WHAT NEEDS TO BE DONE: Transcribe every line of the records below without changing a character, and leave the pictures out.
--- --- ---
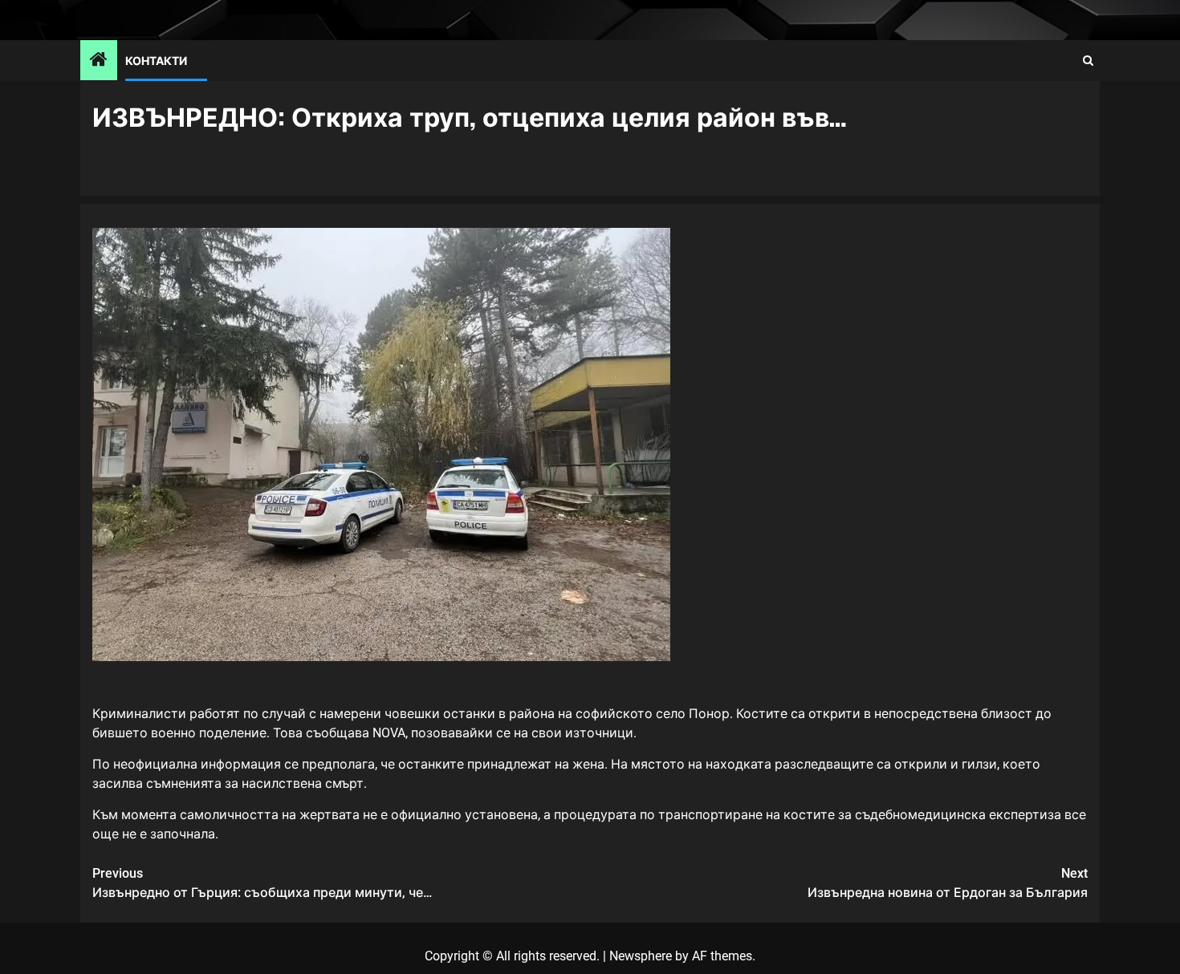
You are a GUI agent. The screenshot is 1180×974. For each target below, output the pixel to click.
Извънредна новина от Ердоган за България (948, 883)
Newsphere (640, 956)
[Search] (1088, 60)
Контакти (156, 59)
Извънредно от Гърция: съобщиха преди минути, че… (262, 883)
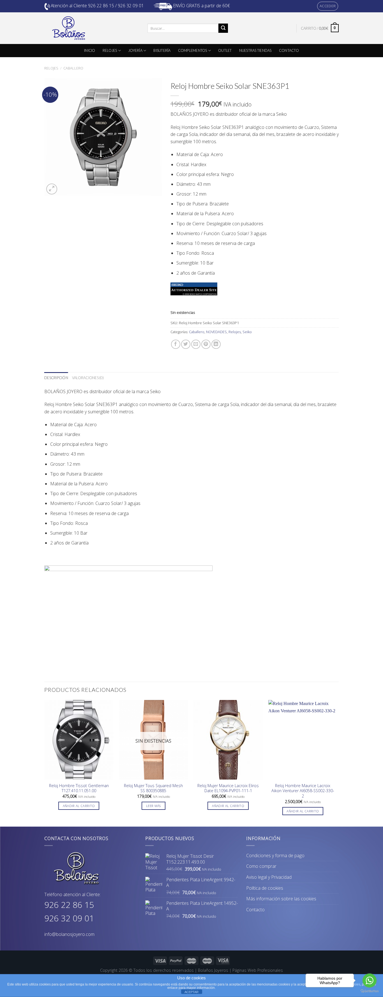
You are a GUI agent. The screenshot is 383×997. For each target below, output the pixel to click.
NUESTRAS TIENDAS (255, 50)
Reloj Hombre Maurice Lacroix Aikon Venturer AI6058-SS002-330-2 (302, 791)
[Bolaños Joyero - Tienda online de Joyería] (91, 28)
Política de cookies (264, 888)
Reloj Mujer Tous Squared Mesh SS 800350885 (153, 788)
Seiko (247, 331)
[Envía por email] (195, 344)
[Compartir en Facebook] (175, 344)
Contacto (255, 909)
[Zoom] (51, 189)
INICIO (89, 50)
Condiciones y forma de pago (275, 855)
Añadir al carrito (79, 806)
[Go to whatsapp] (370, 980)
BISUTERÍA (161, 50)
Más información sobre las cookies (281, 899)
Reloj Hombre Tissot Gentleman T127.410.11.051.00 (79, 788)
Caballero (73, 68)
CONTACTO (289, 50)
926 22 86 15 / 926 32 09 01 (116, 6)
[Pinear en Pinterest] (206, 344)
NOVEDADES (216, 331)
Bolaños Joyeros (213, 970)
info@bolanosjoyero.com (69, 934)
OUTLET (225, 50)
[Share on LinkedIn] (216, 344)
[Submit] (223, 28)
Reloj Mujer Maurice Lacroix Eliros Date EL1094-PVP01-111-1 (228, 788)
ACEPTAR (191, 992)
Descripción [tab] (56, 377)
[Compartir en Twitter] (185, 344)
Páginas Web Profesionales (257, 970)
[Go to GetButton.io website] (370, 991)
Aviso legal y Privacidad (269, 877)
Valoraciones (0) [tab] (88, 377)
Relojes (51, 68)
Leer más (153, 806)
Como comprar (261, 866)
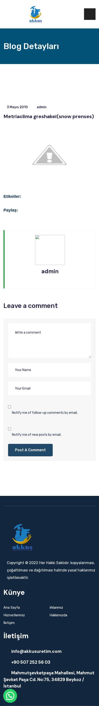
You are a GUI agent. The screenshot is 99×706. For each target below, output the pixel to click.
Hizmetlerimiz (14, 615)
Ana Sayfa (11, 607)
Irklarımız (56, 607)
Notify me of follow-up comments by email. (45, 413)
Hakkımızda (58, 615)
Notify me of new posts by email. (36, 435)
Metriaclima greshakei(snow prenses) (48, 116)
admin (42, 107)
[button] (10, 696)
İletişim (9, 623)
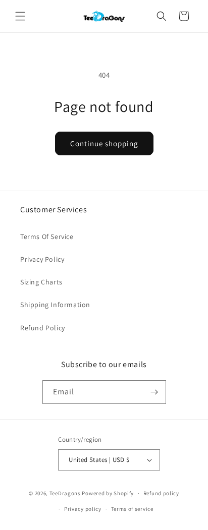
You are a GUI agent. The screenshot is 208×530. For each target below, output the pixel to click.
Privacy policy (82, 508)
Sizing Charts (41, 281)
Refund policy (161, 493)
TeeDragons (65, 493)
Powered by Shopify (108, 493)
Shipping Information (55, 304)
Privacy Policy (42, 259)
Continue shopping (104, 143)
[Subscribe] (154, 392)
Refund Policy (42, 327)
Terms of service (132, 508)
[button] (20, 16)
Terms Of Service (47, 236)
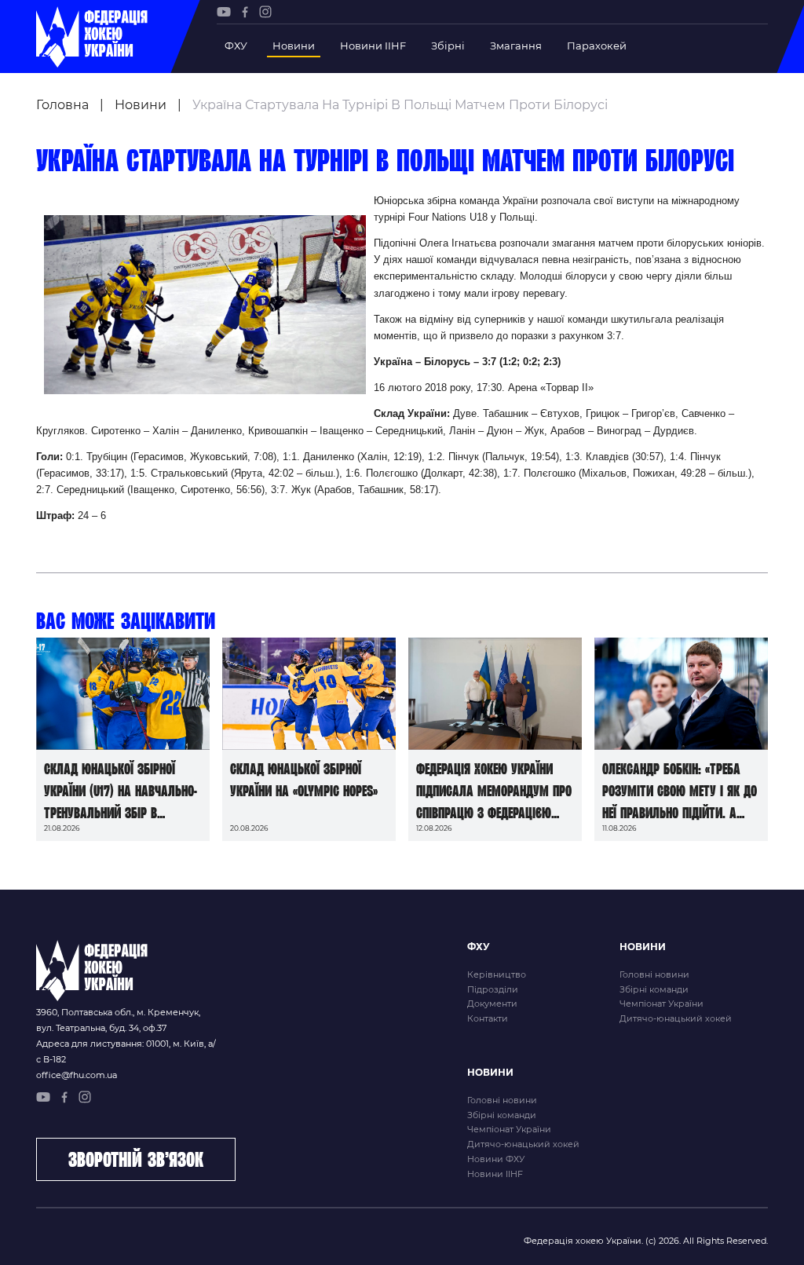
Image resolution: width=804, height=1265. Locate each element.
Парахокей (597, 45)
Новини (293, 45)
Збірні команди (654, 989)
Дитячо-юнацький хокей (675, 1018)
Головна (62, 104)
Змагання (516, 45)
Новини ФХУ (495, 1158)
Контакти (487, 1018)
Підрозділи (492, 989)
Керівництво (496, 974)
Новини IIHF (373, 45)
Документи (492, 1003)
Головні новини (654, 974)
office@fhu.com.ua (76, 1074)
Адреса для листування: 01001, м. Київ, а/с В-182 (126, 1051)
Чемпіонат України (661, 1003)
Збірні (448, 45)
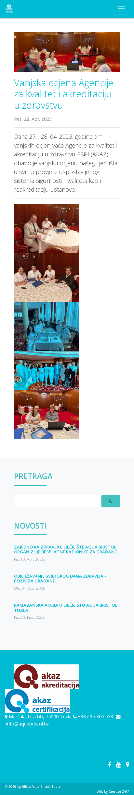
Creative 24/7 (119, 791)
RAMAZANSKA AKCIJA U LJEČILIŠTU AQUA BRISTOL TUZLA (65, 607)
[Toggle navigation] (121, 9)
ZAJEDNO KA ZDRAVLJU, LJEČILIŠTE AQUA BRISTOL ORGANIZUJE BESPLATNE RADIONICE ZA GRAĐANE (65, 549)
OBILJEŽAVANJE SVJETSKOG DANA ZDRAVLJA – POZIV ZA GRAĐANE (60, 578)
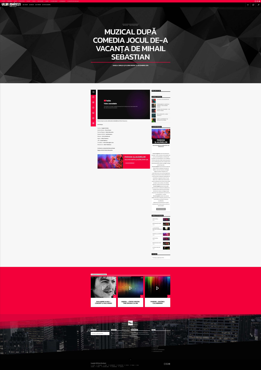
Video (47, 1)
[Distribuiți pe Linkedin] (93, 113)
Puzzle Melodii (156, 247)
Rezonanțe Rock (157, 223)
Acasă (3, 1)
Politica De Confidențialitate (158, 349)
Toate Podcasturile (133, 25)
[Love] (93, 123)
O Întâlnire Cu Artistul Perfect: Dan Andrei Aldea (163, 106)
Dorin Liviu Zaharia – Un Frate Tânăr (163, 110)
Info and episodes (161, 209)
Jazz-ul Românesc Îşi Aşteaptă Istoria (162, 119)
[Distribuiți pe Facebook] (93, 97)
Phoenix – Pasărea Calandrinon (157, 302)
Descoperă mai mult (135, 337)
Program (10, 1)
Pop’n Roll (155, 219)
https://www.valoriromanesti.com (120, 333)
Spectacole (125, 25)
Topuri (28, 1)
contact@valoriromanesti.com (119, 335)
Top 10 (34, 1)
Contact (122, 366)
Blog (15, 1)
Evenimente (62, 1)
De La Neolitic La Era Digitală (162, 114)
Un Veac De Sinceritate (163, 99)
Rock (92, 277)
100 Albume (40, 1)
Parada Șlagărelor (135, 157)
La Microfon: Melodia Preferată (158, 228)
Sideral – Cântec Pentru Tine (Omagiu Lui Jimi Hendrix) (130, 303)
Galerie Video (54, 1)
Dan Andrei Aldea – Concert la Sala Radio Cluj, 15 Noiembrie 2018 (103, 303)
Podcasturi (21, 1)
--- --- ---
SOLUTION TO THIS TASK:
You are a GUI agent. The screenshot is 1180×974. For each target below, output the pixel to click.
Извънредна новина от Ердоган за България (948, 883)
Newsphere (640, 956)
[Search] (1088, 60)
Контакти (156, 59)
Извънредно от Гърция: съобщиха преди минути, че… (262, 883)
You are a GUI agent. The screenshot is 383×997. For each target below, output the pixel to click.
NUESTRAS TIENDAS (255, 50)
Reloj Hombre Maurice Lacroix Aikon Venturer AI6058-SS002-330-2 (302, 791)
[Bolaños Joyero - Tienda online de Joyería] (91, 28)
Política de cookies (264, 888)
Reloj Mujer Tous Squared Mesh SS 800350885 (153, 788)
Seiko (247, 331)
[Envía por email] (195, 344)
[Compartir en Facebook] (175, 344)
Contacto (255, 909)
[Zoom] (51, 189)
INICIO (89, 50)
Condiciones y forma de pago (275, 855)
Añadir al carrito (79, 806)
[Go to whatsapp] (370, 980)
BISUTERÍA (161, 50)
Más información sobre las cookies (281, 899)
Reloj Hombre Tissot Gentleman T127.410.11.051.00 (79, 788)
Caballero (73, 68)
CONTACTO (289, 50)
926 22 86 15 / 926 32 09 01 (116, 6)
[Pinear en Pinterest] (206, 344)
NOVEDADES (216, 331)
Bolaños Joyeros (213, 970)
info@bolanosjoyero.com (69, 934)
OUTLET (225, 50)
[Share on LinkedIn] (216, 344)
[Submit] (223, 28)
Reloj Mujer Maurice Lacroix Eliros Date EL1094-PVP01-111-1 (228, 788)
ACEPTAR (191, 992)
Descripción [tab] (56, 377)
[Compartir en Twitter] (185, 344)
Páginas Web Profesionales (257, 970)
[Go to GetButton.io website] (370, 991)
Aviso legal y Privacidad (269, 877)
Valoraciones (0) [tab] (88, 377)
Relojes (51, 68)
Leer más (153, 806)
Como comprar (261, 866)
You are a GUI agent. The screenshot is 99×706. For each target below, output the pixel to click.
Hizmetlerimiz (14, 615)
Ana Sayfa (11, 607)
Irklarımız (56, 607)
Notify me of follow-up comments by email. (45, 413)
Hakkımızda (58, 615)
Notify me of new posts by email. (36, 435)
Metriaclima greshakei(snow prenses) (48, 116)
admin (42, 107)
[button] (10, 696)
İletişim (9, 623)
You are a GUI agent. The screenshot is 208×530. For each target below, output the pixel to click.
Privacy policy (82, 508)
Sizing Charts (41, 281)
Refund policy (161, 493)
TeeDragons (65, 493)
Powered by Shopify (108, 493)
Shipping Information (55, 304)
Privacy Policy (42, 259)
Continue shopping (104, 143)
[Subscribe] (154, 392)
Refund Policy (42, 327)
Terms of service (132, 508)
[button] (20, 16)
Terms Of Service (47, 236)
Image resolution: width=804, height=1265. Locate each element.
Парахокей (597, 45)
Новини (293, 45)
Збірні команди (654, 989)
Дитячо-юнацький хокей (675, 1018)
Головна (62, 104)
Змагання (516, 45)
Новини ФХУ (495, 1158)
Контакти (487, 1018)
Підрозділи (492, 989)
Керівництво (496, 974)
Новини IIHF (373, 45)
Документи (492, 1003)
Головні новини (654, 974)
office@fhu.com.ua (76, 1074)
Адреса для листування: 01001, м. Київ, а/с В-182 (126, 1051)
Чемпіонат України (661, 1003)
Збірні (448, 45)
Creative 24/7 (119, 791)
RAMAZANSKA AKCIJA U LJEČILIŠTU AQUA BRISTOL TUZLA (65, 607)
[Toggle navigation] (121, 9)
ZAJEDNO KA ZDRAVLJU, LJEČILIŠTE AQUA BRISTOL ORGANIZUJE BESPLATNE RADIONICE ZA GRAĐANE (65, 549)
OBILJEŽAVANJE SVJETSKOG DANA ZDRAVLJA – POZIV ZA GRAĐANE (60, 578)
Video (47, 1)
[Distribuiți pe Linkedin] (93, 113)
Puzzle Melodii (156, 247)
Rezonanțe Rock (157, 223)
Acasă (3, 1)
Politica De Confidențialitate (158, 349)
Toate Podcasturile (133, 25)
[Love] (93, 123)
O Întâlnire Cu Artistul Perfect: Dan Andrei Aldea (163, 106)
Dorin Liviu Zaharia – Un Frate Tânăr (163, 110)
Info and episodes (161, 209)
Jazz-ul Românesc Îşi Aşteaptă Istoria (162, 119)
[Distribuiți pe Facebook] (93, 97)
Phoenix – Pasărea Calandrinon (157, 302)
Descoperă mai mult (135, 337)
Program (10, 1)
Pop’n Roll (155, 219)
https://www.valoriromanesti.com (120, 333)
Spectacole (125, 25)
Topuri (28, 1)
contact@valoriromanesti.com (119, 335)
Top 10 (34, 1)
Contact (122, 366)
Blog (15, 1)
Evenimente (62, 1)
De La Neolitic La Era Digitală (162, 114)
Un Veac De Sinceritate (163, 99)
Rock (92, 277)
100 Albume (40, 1)
Parada Șlagărelor (135, 157)
La Microfon: Melodia Preferată (158, 228)
Sideral – Cântec Pentru Tine (Omagiu Lui Jimi Hendrix) (130, 303)
Galerie Video (54, 1)
Dan Andrei Aldea – Concert la Sala Radio Cluj, 15 Noiembrie 2018 (103, 303)
Podcasturi (21, 1)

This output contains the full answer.